═══ Brano estratto ═══

TASSE:25 MILIARDI DI SCONTI
UN LABIRINTO DI 636
DISTINTI SGRAVI FISCALI. I BENEFICI MAGGIORI VANNO ALLE AZIENDE CHE
RIDUCONO L'IRES. SULLA CASA SGRAVI IN MEDIA DI 141 EURO
Una selva di detrazioni, deduzioni e agevolazioni. Che favoriscono in
primo luogo i più ricchi e le imprese. E soprattutto toccano un numero
esiguo di contribuenti.
Con una spesa complessiva per le casse dello Stato che supererà per il
2018 i 75 miliardi. E' questo il risultato di uno studio condotto
dall'Ufficio Valutazione Impatto del Senato che ha contato e pesato gli
effetti di tutti gli "sconti" fiscali. Un vero e proprio labirinto che
conta 636 diverse misure, di cui 466 erariali (quelle che riguardano
l'imposizio- ne "nazionale") e 170 relative a tributi locali. Con una
sorpresa che rende ancora più intricato l'uso e la comprensione di
questi provvedimenti che si sono sedimentati nel tempo: solo di 132
misure erariali si conoscono oneri, beneficiari e importi. E di 174 non
si riesce a indicare il valore finanziario perché - si legge
nell'ultimo Rapporto sulle spese fiscali annesso al Def - si tratta di
voci "non quantificabili" o di "trascurabile entità". Numeri che fanno
pensare che alcuni di questi "abbuoni" avessero un obiettivo quasi ad
personam.

═══ Materiale fornito ═══

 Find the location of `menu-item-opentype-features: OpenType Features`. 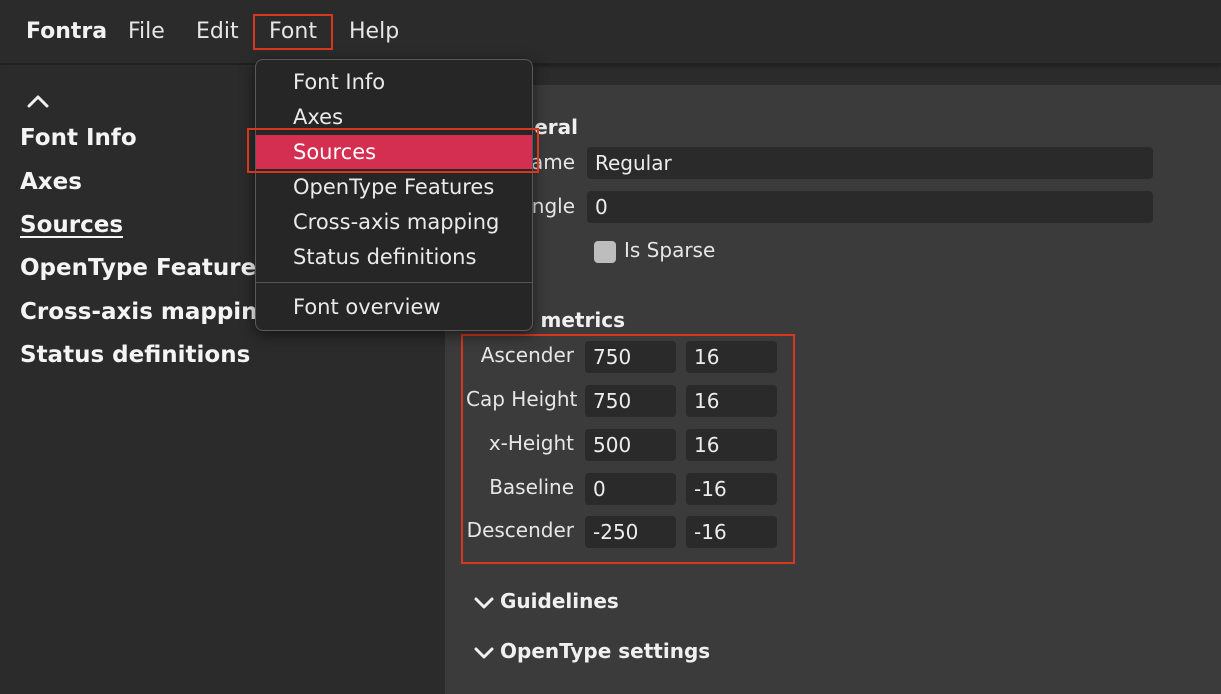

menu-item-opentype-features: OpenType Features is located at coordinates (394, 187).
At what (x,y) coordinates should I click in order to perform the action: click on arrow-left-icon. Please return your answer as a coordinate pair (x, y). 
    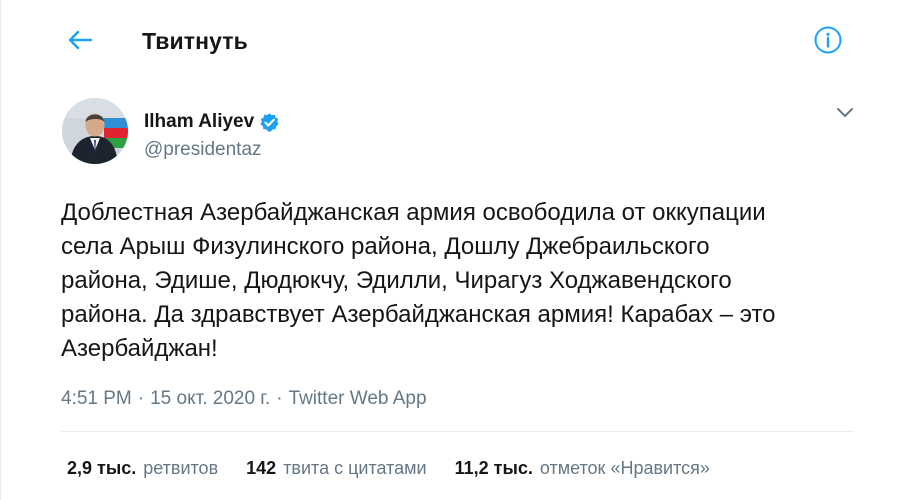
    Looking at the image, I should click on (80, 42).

═══

--- Attività richiesta 1 ---
Quante misure di agevolazione fiscale ha contato lo studio riportato nell'articolo sugli sconti fiscali?
--- Attività richiesta 2 ---
Prosegui l'articolo sugli sconti fiscali dopo l'ultima frase riportata.
Per lo svolgimento non occorre consultare l'elenco.

--- Soluzione dell'esercizio 1 ---
Ne ha contate 636: 466 erariali e 170 relative a tributi locali.

--- Soluzione dell'esercizio 2 ---
Stesso discorso per i tributi locali: solo per quattro è illustrata la
platea di beneficiari e di 112 non si conosce l'impatto economico.
Lo studio dell'Uvi è un'approfondita ricognizione e non dà alcuna
indicazione politica, ma non è un mistero che il governo - nel rivedere
il sistema fiscale - intende mettere mano anche alle cosiddette "tax
expenditures", per l'appunto il monte di sgravi complessivo. Ma è
un'operazione assai difficile: quasi impossibile che ci si riesca
quest'anno.
Dal dossier dell'Uvi emerge un primo dato. Che la maggior parte delle
132 agevolazioni note si applica ad un numero di contribuenti molto
basso. Ossia 73 su 132 sono utilizzate da meno di 30 mila dichiarazioni
dei redditi (pari allo 0,35%). Sostanzialmente dai benestanti, soggetti
più abbienti e con meno difficoltà.
Non solo. Più l'agevolazione riguarda un numero ristretto di persone
più il risparmio per ciascuno di loro è elevato. Le detrazioni
usufruite da meno di mille soggetti producono un vantaggio pro capite
medio di 14.595 euro. Più la platea si allarga, più il risparmio pro
capite si riduce fino ad arrivare a poche centinaia di euro. In termini
percentuali, dunque, le maggiori risorse sono dirottate su pochi
contribuenti.
I benefici più elevati si concentrano su nove misure. E quasi tutte
prevedono una riduzione del peso dell'Ires, l'imposta sul reddito delle
società.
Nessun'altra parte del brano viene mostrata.